Ma, secondo la coordinatrice del Asian People’s Movement on Debt and Development Lidy Nacpil, ci vorrebbe di più: «Un trattato internazionale sulla non proliferazione dei combustibili fossili» e una «finanza climatica» intesa come «obbligo e riparazione almeno parziale per i danni storicamente prodotti». O, secondo l’espressione del presidente colombiano Gustavo Petro, un «Piano Marshall per la vita» destinato alla mitigazione e all’adattamento al riscaldamento globale attraverso la ristrutturazione del sistema finanziario mondiale.

Ed è stato proprio Petro, tra tutti i capi di stato, a spingersi più lontano, indicando come «obiettivo reale» per ogni paese quello di tendere all’«azzeramento della produzione e della domanda di petrolio, carbone e gas», diminuendo ogni anno il loro consumo – e la loro estrazione – ed eliminando completamente i sussidi ai combustibili fossili, come ha già iniziato a fare la Colombia. Per il suo paese, ha continuato Petro, sembrerebbe un suicidio, essendo il quinto maggiore esportatore di carbone e un grande esportatore di petrolio, ma neppure la Colombia può più «vivere di questo»: «Nulla giustifica l’insistenza su tale modello economico».
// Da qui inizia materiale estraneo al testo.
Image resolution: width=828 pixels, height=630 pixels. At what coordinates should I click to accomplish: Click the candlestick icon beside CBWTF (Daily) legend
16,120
Da qui l’invito a «spegnere le grandi ciminiere del mondo», e cioè Stati uniti, Cina, India ed Europa, e «rivitalizzare» le due «regioni spugna dei gas serra»: l’America latina e l’Africa, con le loro «grandi potenzialità di generazione di energia pulita», come ha ugualmente evidenziato il presidente del Kenya William Ruto.

Assai più sfumata la posizione del Brasile, rappresentato non da Lula ma dalla ministra dell’Ambiente Marina Silva, la quale ha annunciato il ripristino dei tagli alle emissioni che il paese si era impegnato a realizzare a Parigi nel 2015 – prima che Bolsonaro ne ridimensionasse gli obiettivi -, ma lasciando cadere il riferimento al tetto assoluto di emissioni per il 2030 (pari a 1,2 miliardi di tonnellate di Co2) proposto dal Comitê Interministerial para Mudança do Clima.

«È molto al di sotto di ciò che il Brasile potrebbe fare», ha commentato Stela Herschmann dell’Observatório do Clima, ma «è un passo avanti», soprattutto a fronte della «mancanza di ambizione di altri grandi contaminatori».